顔が火照るが、その熱も風がさらっていく。二人をつなぐ体温だけが残る。ミュッセルに身を任せるとなぜか安心できた。
(ずっと、これだったらスツールリフト要らないかも)
おかしな妄想に頭が支配されていく。
「着いたぜ」
「速っ!」
つかの間の幸せに終わる。
「速いだろ? バイクって便利なんだぜ。親父さんに頼んでみろよ」
「そういう意味じゃ……、ううん、なんでもない」
「明日、学校でな」
二人は手を振りつつ走りだした。その背中もあっという間に小さくなっていく。
(せめて追いつけたなら)
色んな意味で一緒にいられるとエナミは思った。
◇ ◇ ◇
「お父様、お願いが」
「この前頼まれたσ・ルーンなら明日に届くそうだ」
エナミは帰宅した父セッタムにすぐさま相談する。だが、誤解したままダイニングに歩いていく。

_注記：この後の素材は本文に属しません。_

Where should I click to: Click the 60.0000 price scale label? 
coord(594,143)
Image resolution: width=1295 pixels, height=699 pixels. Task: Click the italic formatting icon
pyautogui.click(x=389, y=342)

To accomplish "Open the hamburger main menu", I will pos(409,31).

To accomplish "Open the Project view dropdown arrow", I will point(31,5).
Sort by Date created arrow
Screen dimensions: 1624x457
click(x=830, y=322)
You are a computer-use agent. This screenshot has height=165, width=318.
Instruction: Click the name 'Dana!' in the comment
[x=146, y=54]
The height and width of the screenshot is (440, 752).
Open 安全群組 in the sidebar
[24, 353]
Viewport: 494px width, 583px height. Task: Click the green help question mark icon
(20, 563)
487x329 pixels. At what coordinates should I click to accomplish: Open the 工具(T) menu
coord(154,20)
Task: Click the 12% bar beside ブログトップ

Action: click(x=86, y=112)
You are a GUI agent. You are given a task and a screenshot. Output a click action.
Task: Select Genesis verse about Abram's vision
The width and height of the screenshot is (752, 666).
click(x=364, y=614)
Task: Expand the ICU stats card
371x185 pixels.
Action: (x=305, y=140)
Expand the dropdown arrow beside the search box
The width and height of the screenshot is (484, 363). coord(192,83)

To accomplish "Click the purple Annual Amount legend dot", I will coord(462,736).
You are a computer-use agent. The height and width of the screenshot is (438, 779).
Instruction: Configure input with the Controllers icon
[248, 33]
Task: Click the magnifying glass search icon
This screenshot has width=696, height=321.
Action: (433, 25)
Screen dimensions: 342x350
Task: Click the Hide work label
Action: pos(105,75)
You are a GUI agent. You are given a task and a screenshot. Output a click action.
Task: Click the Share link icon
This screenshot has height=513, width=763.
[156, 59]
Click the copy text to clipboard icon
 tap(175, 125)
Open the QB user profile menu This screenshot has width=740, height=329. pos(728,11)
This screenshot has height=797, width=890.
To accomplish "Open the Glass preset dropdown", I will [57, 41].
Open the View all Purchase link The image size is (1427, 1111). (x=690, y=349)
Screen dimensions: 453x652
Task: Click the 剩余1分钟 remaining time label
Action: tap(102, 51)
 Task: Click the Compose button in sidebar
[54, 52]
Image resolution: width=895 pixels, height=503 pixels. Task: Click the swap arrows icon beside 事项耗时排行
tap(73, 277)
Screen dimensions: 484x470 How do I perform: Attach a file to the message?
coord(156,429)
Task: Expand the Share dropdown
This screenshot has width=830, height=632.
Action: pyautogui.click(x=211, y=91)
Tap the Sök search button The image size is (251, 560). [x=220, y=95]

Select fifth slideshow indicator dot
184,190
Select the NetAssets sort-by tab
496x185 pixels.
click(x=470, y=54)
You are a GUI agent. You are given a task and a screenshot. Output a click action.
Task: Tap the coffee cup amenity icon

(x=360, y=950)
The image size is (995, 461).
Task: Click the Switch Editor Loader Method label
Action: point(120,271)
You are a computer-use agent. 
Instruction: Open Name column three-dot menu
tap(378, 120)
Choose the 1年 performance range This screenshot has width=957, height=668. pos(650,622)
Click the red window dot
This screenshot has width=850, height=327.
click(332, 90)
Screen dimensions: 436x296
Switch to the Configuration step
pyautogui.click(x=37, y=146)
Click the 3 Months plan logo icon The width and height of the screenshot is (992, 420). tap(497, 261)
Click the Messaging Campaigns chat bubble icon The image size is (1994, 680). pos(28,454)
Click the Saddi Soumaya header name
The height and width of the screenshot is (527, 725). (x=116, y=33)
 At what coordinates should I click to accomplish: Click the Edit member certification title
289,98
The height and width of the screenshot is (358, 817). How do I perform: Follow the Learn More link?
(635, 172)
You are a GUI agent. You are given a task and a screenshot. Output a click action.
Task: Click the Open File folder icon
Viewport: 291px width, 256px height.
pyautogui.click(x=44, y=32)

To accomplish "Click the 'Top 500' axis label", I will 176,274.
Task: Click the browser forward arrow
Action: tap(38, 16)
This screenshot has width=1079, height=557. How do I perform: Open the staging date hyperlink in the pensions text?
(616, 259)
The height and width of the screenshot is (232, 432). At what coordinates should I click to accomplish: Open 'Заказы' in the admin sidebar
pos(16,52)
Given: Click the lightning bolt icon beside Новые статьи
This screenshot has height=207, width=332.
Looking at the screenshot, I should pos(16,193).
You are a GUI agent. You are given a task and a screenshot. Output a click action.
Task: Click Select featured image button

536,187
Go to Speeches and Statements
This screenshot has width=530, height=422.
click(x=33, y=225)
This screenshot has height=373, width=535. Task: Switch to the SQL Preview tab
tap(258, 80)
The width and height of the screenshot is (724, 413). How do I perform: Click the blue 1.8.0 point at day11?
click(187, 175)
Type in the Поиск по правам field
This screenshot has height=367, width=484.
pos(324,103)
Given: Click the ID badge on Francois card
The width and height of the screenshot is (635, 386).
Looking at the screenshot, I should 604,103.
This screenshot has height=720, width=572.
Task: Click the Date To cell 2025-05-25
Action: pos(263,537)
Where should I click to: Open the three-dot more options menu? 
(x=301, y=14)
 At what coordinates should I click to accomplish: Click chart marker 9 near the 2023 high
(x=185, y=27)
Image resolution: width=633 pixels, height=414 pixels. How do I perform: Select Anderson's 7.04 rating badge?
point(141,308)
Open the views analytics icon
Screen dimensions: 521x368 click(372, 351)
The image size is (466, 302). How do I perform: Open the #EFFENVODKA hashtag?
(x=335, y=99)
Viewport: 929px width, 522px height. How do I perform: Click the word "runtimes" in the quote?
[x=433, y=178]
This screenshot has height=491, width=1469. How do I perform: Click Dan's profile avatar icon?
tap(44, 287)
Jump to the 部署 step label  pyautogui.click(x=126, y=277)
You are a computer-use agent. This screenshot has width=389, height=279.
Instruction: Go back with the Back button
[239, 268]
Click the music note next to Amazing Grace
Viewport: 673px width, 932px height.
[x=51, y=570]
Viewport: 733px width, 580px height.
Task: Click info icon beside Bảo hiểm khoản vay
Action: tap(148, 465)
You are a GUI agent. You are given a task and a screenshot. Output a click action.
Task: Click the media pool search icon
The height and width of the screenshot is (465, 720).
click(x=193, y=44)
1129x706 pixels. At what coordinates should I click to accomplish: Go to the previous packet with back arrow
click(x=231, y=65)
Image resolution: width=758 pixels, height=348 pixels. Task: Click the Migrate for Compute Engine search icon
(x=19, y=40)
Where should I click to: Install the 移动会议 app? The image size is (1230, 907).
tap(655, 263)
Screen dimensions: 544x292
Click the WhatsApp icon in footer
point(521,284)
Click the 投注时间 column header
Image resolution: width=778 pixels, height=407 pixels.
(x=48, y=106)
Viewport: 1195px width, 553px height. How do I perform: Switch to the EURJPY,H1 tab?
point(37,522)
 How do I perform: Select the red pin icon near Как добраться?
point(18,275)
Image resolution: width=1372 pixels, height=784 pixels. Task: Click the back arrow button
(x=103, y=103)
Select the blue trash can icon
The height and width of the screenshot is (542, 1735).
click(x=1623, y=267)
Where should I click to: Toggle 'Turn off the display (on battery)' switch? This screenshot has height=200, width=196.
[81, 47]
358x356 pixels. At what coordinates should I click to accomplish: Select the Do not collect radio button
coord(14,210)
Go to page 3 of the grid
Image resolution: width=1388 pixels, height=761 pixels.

「拡張性の高い装具だからな。これからなにを目指すにも慣らしておいて損はない。君から言ってくれて勧める手間が省けた」
そちらは問題なく要望が通っている。
「そうじゃなくて、あの……。別のお願いなの」
「違った? なんだい?」
「実は……」
話のわからない父親ではないが、このところお願いしどおしなので気が引ける。
「スツールリフトを買おうと思ってるんだけど、いい? こんなの」
「スツールリフト?」
「通学とか色々使おうかと思って」
カタログを投影パネルに出して見せた。
父は眉根を寄せている。ここのところ冒険の過ぎる娘に困っている様子だ。
「どうしても必要かね。通学ならトラムで十分だろう?」
納得していない。
「タイムロスを少なくできるの。そしたらクリオとも一緒にいられてお母様の助けにもなるし」
「ふむ」
「他にも色々便利になると思って。駄目?」
感触はあまり良くない。
「クロスファイトドームに通うためと言わないあたりが利口だと言っておこうか」
「それだって今より早く帰れるし」
「姉ぇ、早く帰ってくる?」
援軍が来た。使わない手はない。
「たぶんね。一緒には乗れないけど」
「父ぃ、姉ぇ早く帰ってくれるって」
せがんでいる。
「もちろん、貯めたお金で買うから。どう?」
「仕方ないな。万一のことがあったら禁止する。いいね?」
「はい! ありがとう、お父様。ライセンスも要るから同意書にサインして」
「段取りが良すぎるぞ」
苦笑いする父親にエナミは抱きついた。